The priestesses of Apollo, known as the Pythia, served as the oracles at the Temple of Apollo at Delphi. The Pythia are the mystical spouses of Apollo, according to historians, and the women who delivered the god's prophecies in his sacred temple. At the same time as Apollo, according to classical scholar, Kurt Latte, the Pythia also arrived at Delphi. Archaeologists and historians believe the oracle of Apollo was first stationed in what was called the sanctuary of the Earth, prior to the building of Apollo's sacred temple. According to historian Charles Seltman, and many other accounts, the Pythia were originally selected as virgins until one of the young females was raped in the temple, and future priestesses were required to be at least fifty years old, but still wore the dress of a young woman.

The oracular process of the Pythia went as follows: the inquirer comes to the Temple of Apollo at Delphi and offers a gift upon the altar located outside the building. Offerings were typically sacrificed animals such as goats, sheep, or bulls. If the Pythia decided an offering was sufficient, she would proceed to enter Apollo's temple and descend into a chamber below the sanctuary ground. She sits on a tripod in the chamber and is cleansed by water from the Castalian spring, which entered through a large chasm in the rock floor. Various accounts describe the emission of gases also arising from the chasm while others say burnt bay laurel leaves created the fumes. All reports state the Pythia inhaled the gases or fumes, drank from a silver bowl containing water from the Castalian spring, and held a branch of the bay laurel plant in her hand and, in doing so, the Pythia was brought to a state of delirium. In this tranced psychological state came the knowledge of Apollo which the Pythia would begin to voice in words which could not be understood. A priest standing above in the temple hears her voice through an opening in the floor and interprets the prophecy. The priest's interpretation of the prophecy was then delivered either verbally to the inquirer or, often in more important cases, were written by the priest on a bay laurel leaf. This interpretation is controversial, and has been challenged by scholars such as Joseph Fontenrose and Lisa Maurizio, who argue that the ancient sources uniformly represent the Pythia speaking intelligibly, and giving prophecies in her own voice.

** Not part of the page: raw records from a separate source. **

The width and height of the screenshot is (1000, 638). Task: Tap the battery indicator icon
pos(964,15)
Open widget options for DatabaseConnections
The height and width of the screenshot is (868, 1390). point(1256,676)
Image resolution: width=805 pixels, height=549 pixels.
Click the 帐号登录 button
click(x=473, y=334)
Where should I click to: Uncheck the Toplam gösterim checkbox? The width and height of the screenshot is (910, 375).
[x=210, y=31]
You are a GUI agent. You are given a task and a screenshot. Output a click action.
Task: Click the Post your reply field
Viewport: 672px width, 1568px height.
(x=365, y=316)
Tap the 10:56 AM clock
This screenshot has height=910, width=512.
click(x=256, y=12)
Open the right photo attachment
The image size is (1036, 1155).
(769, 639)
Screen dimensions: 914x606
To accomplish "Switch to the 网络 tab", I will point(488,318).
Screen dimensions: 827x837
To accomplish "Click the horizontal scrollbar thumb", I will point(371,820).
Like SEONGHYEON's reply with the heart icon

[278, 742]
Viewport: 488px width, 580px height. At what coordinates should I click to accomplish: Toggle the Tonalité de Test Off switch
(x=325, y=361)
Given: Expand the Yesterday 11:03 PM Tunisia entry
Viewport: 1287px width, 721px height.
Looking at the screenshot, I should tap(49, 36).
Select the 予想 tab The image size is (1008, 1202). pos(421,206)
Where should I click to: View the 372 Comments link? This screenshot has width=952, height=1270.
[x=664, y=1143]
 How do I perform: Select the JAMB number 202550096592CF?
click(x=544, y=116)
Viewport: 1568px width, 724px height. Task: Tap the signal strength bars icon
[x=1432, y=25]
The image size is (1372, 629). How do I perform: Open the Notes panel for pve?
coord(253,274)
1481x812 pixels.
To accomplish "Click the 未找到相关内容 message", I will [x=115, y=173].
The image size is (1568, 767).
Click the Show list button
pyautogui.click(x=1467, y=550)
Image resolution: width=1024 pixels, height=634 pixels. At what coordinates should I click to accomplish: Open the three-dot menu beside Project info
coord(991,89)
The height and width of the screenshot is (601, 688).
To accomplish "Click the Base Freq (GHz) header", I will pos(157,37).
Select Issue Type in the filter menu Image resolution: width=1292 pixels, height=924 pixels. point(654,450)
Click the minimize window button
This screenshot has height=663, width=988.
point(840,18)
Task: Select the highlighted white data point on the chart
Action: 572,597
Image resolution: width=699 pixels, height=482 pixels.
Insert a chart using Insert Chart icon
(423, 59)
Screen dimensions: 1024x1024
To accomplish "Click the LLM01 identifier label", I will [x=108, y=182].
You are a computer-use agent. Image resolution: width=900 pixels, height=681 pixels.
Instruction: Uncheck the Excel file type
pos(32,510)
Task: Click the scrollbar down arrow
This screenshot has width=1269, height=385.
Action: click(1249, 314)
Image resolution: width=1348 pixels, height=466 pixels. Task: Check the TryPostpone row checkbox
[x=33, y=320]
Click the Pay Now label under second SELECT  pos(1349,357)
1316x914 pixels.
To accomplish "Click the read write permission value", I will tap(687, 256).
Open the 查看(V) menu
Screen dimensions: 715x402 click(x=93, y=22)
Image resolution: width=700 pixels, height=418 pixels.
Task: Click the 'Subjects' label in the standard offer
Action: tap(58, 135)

The legitimacy of the oracular process which took place at the Temple of Apollo is debated by scholars. Authors of classics, C.R. Whittaker, and geologists, J.Z. De Boer and J.R. Hale, have concluded the accounts of the Pythia's experience are myth. There is no evidence of a large fissure or chasm in the ground under the temple, and there is no indication that consuming bay laurel leaves or water from the Castalian spring can induce an intoxicated state. Whittaker attributes these details to ancient authors' inability to understand myths which described the experiences of the Pythia. Some classical and archaeological scholars also suggest that inquiries were given to the Pythia as two options for two different courses of action, and she would choose the correct course of action while in her altered state, an interpretation better accepted by scholars.

Excavation 

In 1892, the first excavation at Delphi, known as the Great Excavation, took place. The French government, in 1891, granted the French School of Athens the rights to excavate and the process started in 1892 and ended in 1894. Archaeologist, Jean Théphille Homelle, lead the excavation of the entire site of Delphi, which included the Temple of Apollo. Excavation uncovered various artistic votives dedicated to Apollo. Offerings included buildings, statues, and bronze and marble structures. Most notable amongst the findings was a bronze statue known as the Charioteer of Delphi, a sculpture from a larger bronze structure and the remaining component of the arrangement. The Charioteer, according to the Delphi Archaeological Museum, was a gift from Polyzalos of Gela, dedicated to the site after a victorious trip to the Pythian Games. Another important discovery during excavation at the Temple of Apollo, was a sculpture depicting three women known as the "Dancers of Delphi," which accompanies the Charioteer in the Delphi Archaeological Museum. The head of the Sphinx of Naxos, also a part of the museum, was found in 1893.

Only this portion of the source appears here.